Estação Atocha, de Ben Lerner, é um romance que te deixa se identificar com o poeta Adam, ao mesmo tempo em que te faz duvidar se ele realmente é um poeta. Entre dúvidas que Adam lança sobre tudo que escuta ou fala, escondendo-se numa suposta não fluência da língua espanhola, nós, leitores, nunca temos certeza do que realmente está acontecendo na sua vida e do que é, de fato, fantasiado. E isso nos transporta para dentro da obra não como expectador, mas como personagem, tomado pelos mesmos medos e angústias e tentando decifrar cada linha de diálogo.

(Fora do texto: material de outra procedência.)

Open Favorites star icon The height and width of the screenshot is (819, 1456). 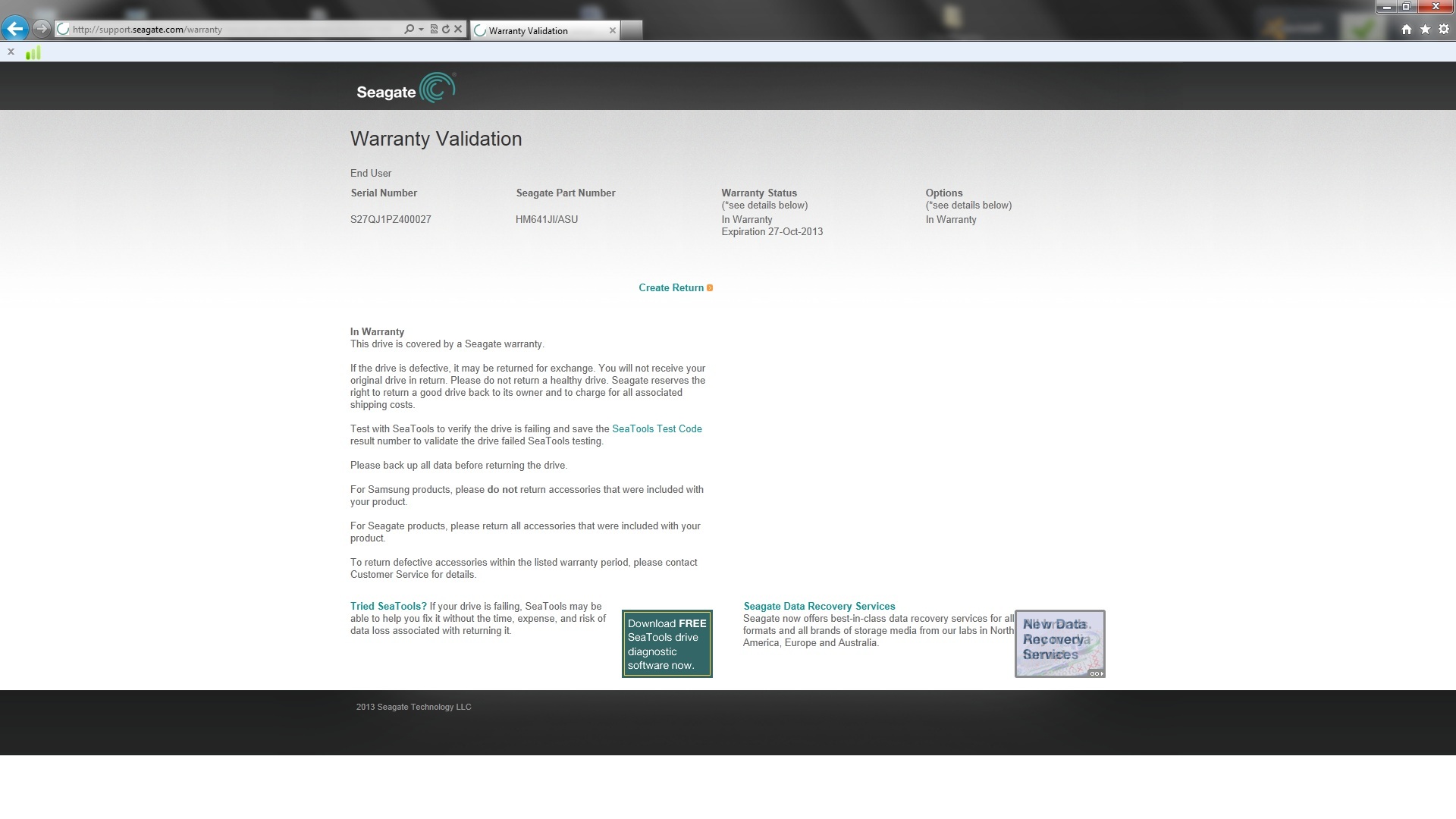coord(1425,30)
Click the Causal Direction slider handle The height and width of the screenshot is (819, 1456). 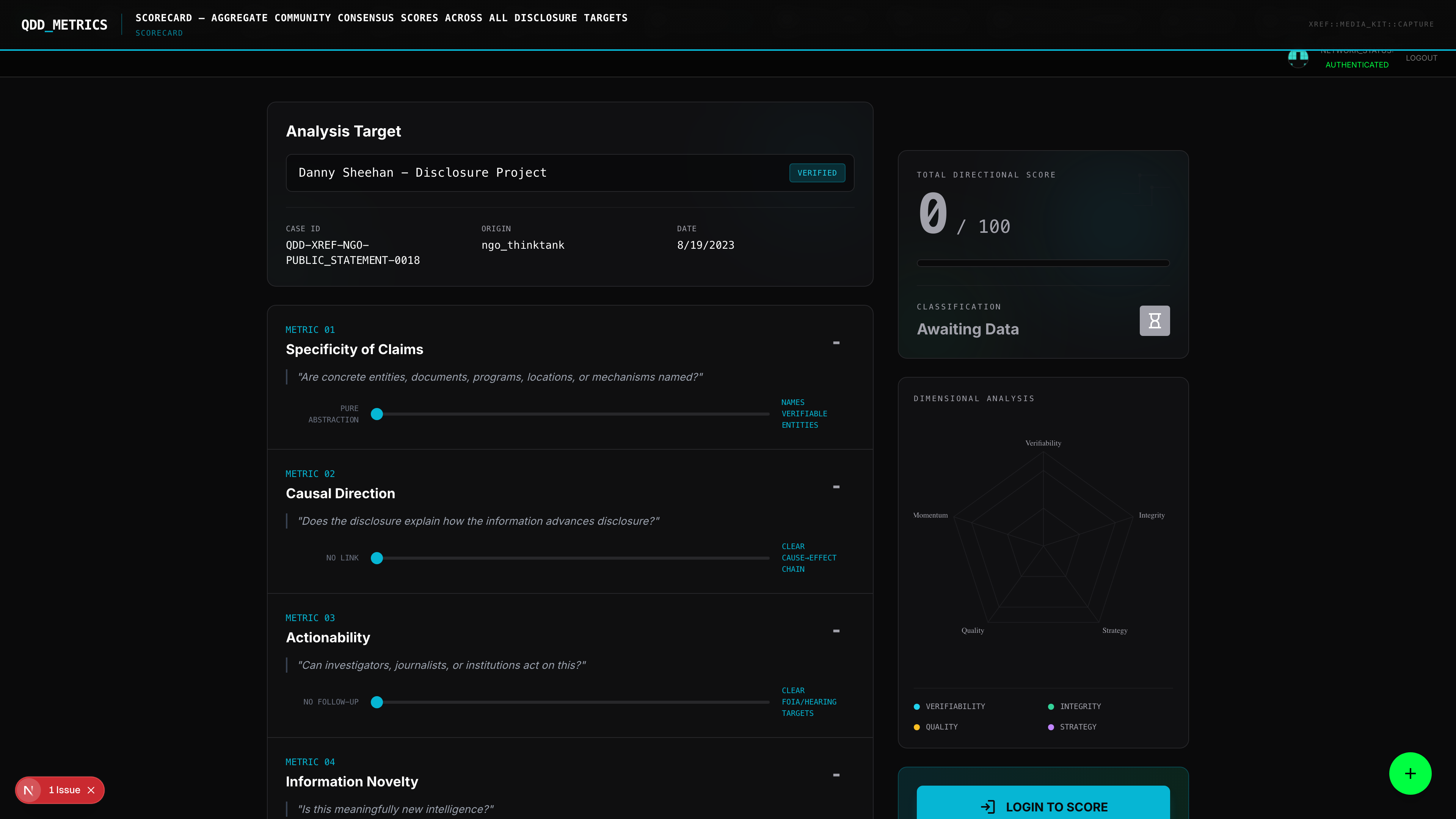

Apesar de não ser inédito um livro sobre personagens escritores, talvez valha a pena dar uma chance a obra justamente por trazer o tema sob uma perspectiva que, diferentemente dos seus símiles, é capaz de levar o leitor a uma identificação com as suas próprias angústias e dúvidas pessoais. Numa sociedade que exige uma luta ininterrupta, individual e solitária de se provar ser o/a melhor, é um mérito louvável conseguir traduzir isso em um romance como Estação Atocha. Como Adam por vezes parece ver sua vida como um expectador, olhando-a de cima, o leitor consegue ver nele suas próprias angústias e, assim, talvez, acabar por entender a si próprio um pouco melhor.

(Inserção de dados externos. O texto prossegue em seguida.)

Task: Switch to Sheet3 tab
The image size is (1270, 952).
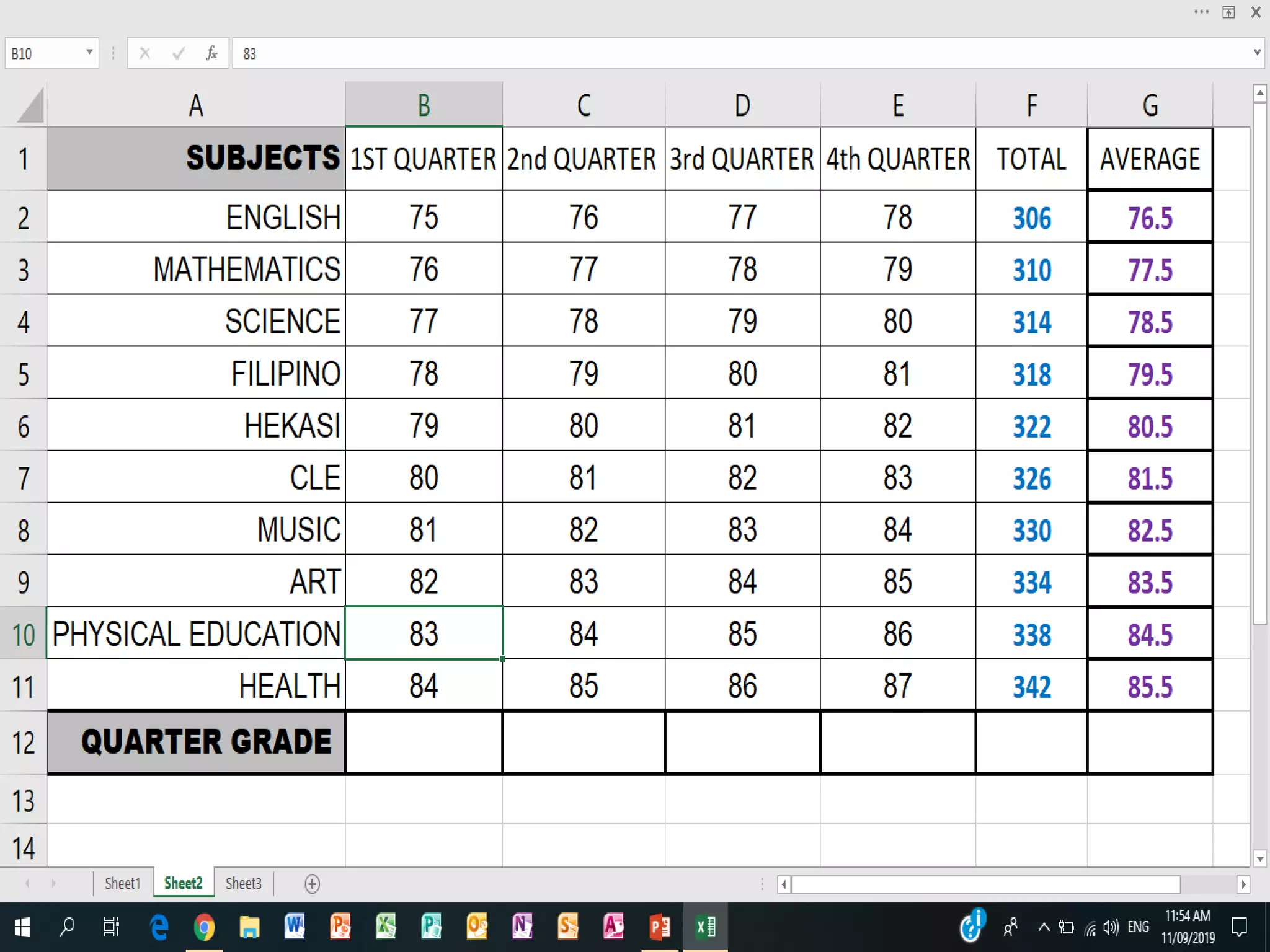Action: click(x=243, y=883)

“[...] que eu fosse um impostor ninguém podia duvidar – quem não era? Quem não desempenhava de maneira ilegítima um dos poucos papéis pré-fabricados postos à disposição pelo capital, ou como quisermos chamá-lo, mentindo descaradamente cada vez que dizia ‘Eu’, quem não atuava, pelo menos como figurante, no comercial informativo, reprisado obsessivamente, sobre as injustiças da vida?”. (p. 122).